If retirement planning brings lots of benefits, why are many of us still not doing it?
Donna Walsh | November 24, 2021
Planning can make a hugely positive difference to retirement outcomes. Yet most people are not planning enough.
Planners generally expect to retire earlier, enjoy retirement more, expect their money to last for longer and are more confident making financial decisions.
These findings are from Standard Life’s Consumer Attitudes Report, Bringing retirement into focus: 2021, which surveyed around 5,000 people from in the UK in August 2021.
Almost three-quarters (73%) of people say they’re doing little or no planning to understand the amount of money they’ll need to live on in retirement. And 29% of people say they have done no planning.
Women, Gen Xers and low-affluence participants are among the least likely to plan for their long-term financial futures.
Even between the ages of 50 and 59, 17% of people maintain they only need to think about retirement planning when they get older. It is clear that despite the benefits of planning, barriers exist.
This naturally raises the question: how can we encourage employees – irrespective of their income, wealth, gender or socioeconomic status – to plan more for their retirement?
Figure 1: Many people put off planning for retirement – well into their 40s.
Articulating the power of planning
It is vital to articulate better the benefits of retirement planning and then give employees the tools and confidence to plan properly. The following three steps may help:
1. Understand your workforce
People all have different needs and aspirations. Age, gender and socioeconomic position can play a role in how people approach financial planning. It’s vital to understand how these factors affect a person’s confidence in their knowledge of pensions, their expectation and experience of retirement.
Conducting a detailed segmentation analysis can provide a more granular understanding of your workforce, thereby allowing you to cater more effectively for different employee needs.
2. Tailor communications according to different employee needs
Better targeting of existing educational material such as milestone communications, webinars and pension and retirement calculators can help kick-start the engagement that can lead to more planning and better outcomes.
The Pensions and Lifetime Savings Association’s recently updated Retirement Living Standards (Standards) can help to make communications more relatable, by helping people to picture the lifestyle they want when they retire and understand the cost.
The Standards, based on independent research by Loughborough University, are pitched at three different levels – minimum, moderate and comfortable. They include a series of examples, which show what kind of living standard different people could have in retirement depending on their salaries, household and savings.
3. Help employees to make informed decisions in the build-up to retirement
Of course, the more holistic one’s financial planning, the better. Retirement planning should consider more than just pensions, and include any debts, expenses, or other sources of income, as well as particular needs employees may have.
Being mindful of employees’ short-, medium- and long-term needs – and how these may vary – could help employees to engage more with long-term savings and planning.
At Standard Life we have expanded what we offer this year by trialling a number of engagement and planning tools, including the Homebuyer Hub, introducing an online coaching app to help people plan how to save for their first home, and Money Mindset, an open finance platform.

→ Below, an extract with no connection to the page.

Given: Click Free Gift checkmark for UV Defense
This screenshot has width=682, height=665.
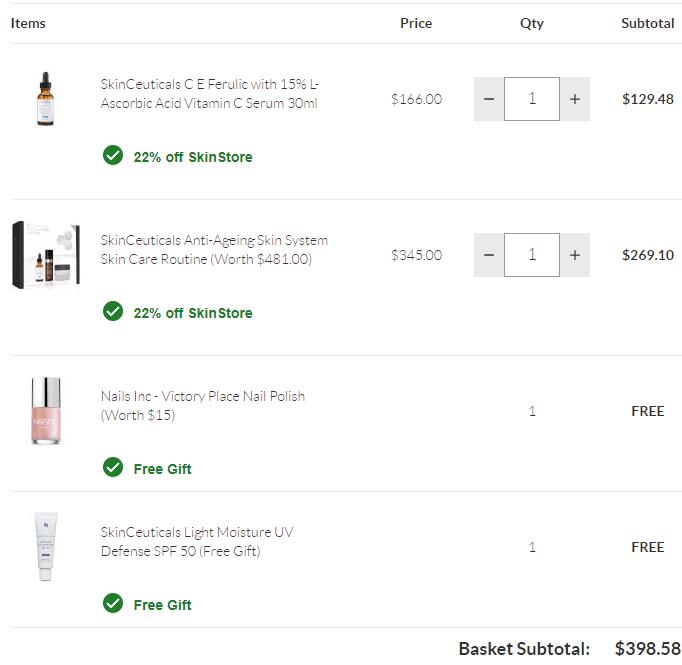Looking at the screenshot, I should [x=113, y=604].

We will also be developing our guidance proposition and introducing MOTs. By helping people to feel confident and empowered to make financial decisions across all life stages, we can help to build trust and engagement with their retirement savings.
 In August 2021, Standard Life commissioned an independent online survey of nearly 5,000 people from around the UK. We supplemented this with focus groups to explore issues coming out of the survey in more depth. The research looked to cover a broadly representative sample of UK adults aged 18 to 80-plus, covering a range by income, savings, region, gender, ethnicity and other key attributes.